→ **What the exercise asks**:
Write out the lines in the entries below word for word, from the line containing "You are a GUI" through the line containing "Task: Click on", including both of those lines.

→ **Collected data entries**:
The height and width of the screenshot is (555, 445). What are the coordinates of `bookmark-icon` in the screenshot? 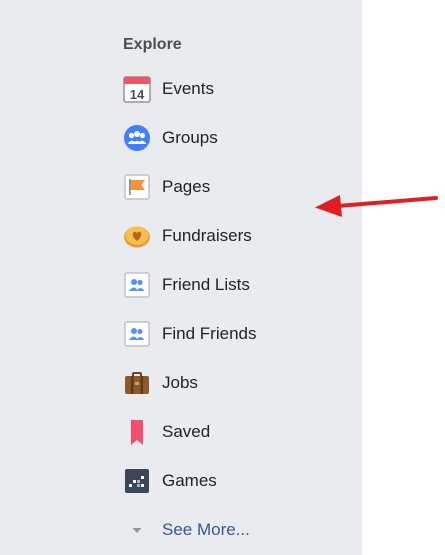 It's located at (137, 432).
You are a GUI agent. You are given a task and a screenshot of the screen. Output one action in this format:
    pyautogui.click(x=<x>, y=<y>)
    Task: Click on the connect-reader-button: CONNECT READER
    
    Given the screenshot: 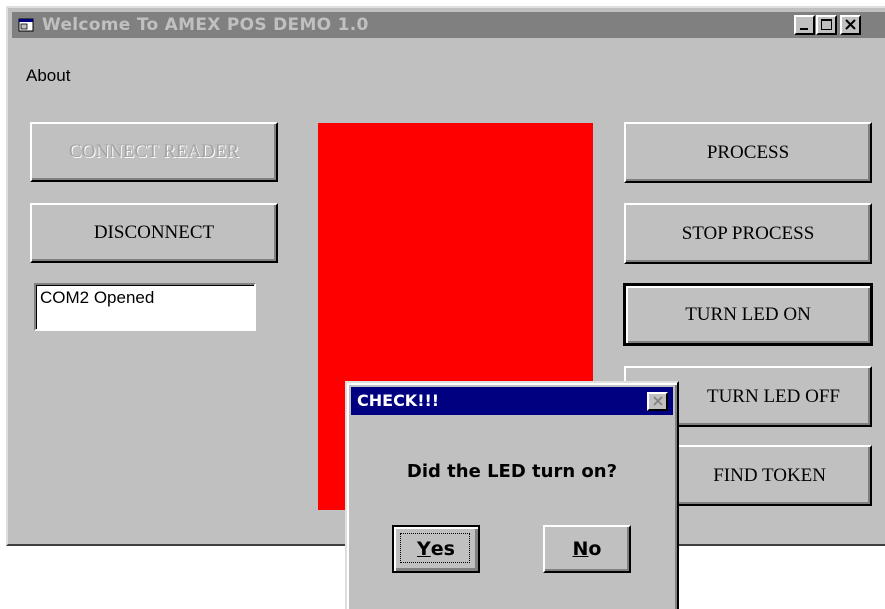 What is the action you would take?
    pyautogui.click(x=154, y=152)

→ **Your solution**:
You are a GUI agent. You are given a task and a screenshot of the screen. Output one action in this format:
    pyautogui.click(x=<x>, y=<y>)
    Task: Click on the connect-reader-button: CONNECT READER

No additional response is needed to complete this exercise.